## EXERCISE
Find the lines in the records that carry the word "computer". Copy each one.

(Stored entries)
# # #

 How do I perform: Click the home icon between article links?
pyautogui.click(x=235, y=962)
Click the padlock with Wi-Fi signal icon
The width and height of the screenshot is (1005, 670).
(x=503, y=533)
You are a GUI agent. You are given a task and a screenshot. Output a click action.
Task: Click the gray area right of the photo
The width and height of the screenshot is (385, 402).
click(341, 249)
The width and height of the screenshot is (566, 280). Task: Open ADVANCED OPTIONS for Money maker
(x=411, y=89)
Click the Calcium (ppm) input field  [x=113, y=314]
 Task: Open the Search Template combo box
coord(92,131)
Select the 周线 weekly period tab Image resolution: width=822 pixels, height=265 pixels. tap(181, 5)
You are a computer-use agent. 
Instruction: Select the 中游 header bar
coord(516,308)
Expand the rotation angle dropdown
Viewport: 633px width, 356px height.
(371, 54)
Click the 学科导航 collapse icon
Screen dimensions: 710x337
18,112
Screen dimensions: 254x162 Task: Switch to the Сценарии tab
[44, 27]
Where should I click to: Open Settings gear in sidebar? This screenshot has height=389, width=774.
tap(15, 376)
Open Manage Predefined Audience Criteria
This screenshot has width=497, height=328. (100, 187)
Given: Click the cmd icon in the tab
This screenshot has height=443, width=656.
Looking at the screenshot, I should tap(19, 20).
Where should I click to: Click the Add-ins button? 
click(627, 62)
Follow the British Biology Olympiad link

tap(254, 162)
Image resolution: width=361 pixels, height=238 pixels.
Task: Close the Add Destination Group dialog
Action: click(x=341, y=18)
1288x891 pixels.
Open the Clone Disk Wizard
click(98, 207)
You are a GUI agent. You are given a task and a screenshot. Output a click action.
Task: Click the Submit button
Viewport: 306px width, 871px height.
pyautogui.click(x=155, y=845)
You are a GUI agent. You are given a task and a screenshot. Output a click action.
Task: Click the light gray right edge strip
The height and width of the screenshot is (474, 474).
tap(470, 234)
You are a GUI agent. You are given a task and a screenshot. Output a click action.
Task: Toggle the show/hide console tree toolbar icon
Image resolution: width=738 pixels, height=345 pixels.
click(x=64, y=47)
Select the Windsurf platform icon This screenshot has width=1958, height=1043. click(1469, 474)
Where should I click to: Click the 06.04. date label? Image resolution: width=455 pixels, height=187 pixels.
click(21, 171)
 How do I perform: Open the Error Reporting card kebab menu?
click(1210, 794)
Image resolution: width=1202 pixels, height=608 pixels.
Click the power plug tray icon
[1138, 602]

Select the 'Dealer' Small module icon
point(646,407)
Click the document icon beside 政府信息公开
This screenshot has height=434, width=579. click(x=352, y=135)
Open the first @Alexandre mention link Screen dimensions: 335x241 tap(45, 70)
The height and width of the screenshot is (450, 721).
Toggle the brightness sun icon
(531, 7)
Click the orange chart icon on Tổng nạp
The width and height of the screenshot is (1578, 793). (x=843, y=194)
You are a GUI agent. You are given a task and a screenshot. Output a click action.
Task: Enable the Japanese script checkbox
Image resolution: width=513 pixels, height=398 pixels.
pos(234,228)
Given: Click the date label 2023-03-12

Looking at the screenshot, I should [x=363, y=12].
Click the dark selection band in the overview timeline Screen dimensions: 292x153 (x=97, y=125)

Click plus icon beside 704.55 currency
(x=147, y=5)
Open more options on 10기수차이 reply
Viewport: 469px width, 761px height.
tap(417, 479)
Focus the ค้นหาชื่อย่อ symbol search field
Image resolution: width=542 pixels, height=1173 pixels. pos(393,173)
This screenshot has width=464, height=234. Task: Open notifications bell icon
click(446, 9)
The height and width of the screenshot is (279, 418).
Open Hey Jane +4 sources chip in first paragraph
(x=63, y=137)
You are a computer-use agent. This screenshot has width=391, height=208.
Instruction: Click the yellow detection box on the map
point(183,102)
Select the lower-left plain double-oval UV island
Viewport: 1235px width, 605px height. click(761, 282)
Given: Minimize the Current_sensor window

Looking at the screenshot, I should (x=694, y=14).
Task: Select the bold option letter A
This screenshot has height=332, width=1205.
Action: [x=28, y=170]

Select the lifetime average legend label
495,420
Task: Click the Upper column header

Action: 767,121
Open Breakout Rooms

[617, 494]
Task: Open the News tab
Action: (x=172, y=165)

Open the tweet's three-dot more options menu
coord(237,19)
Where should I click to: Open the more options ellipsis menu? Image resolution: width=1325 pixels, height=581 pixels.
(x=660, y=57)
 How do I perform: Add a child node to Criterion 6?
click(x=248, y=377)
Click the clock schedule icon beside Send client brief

# # #

## WRITTEN REPLY
You are a computer-use agent. 
You are a computer-use agent. This screenshot has width=391, height=208.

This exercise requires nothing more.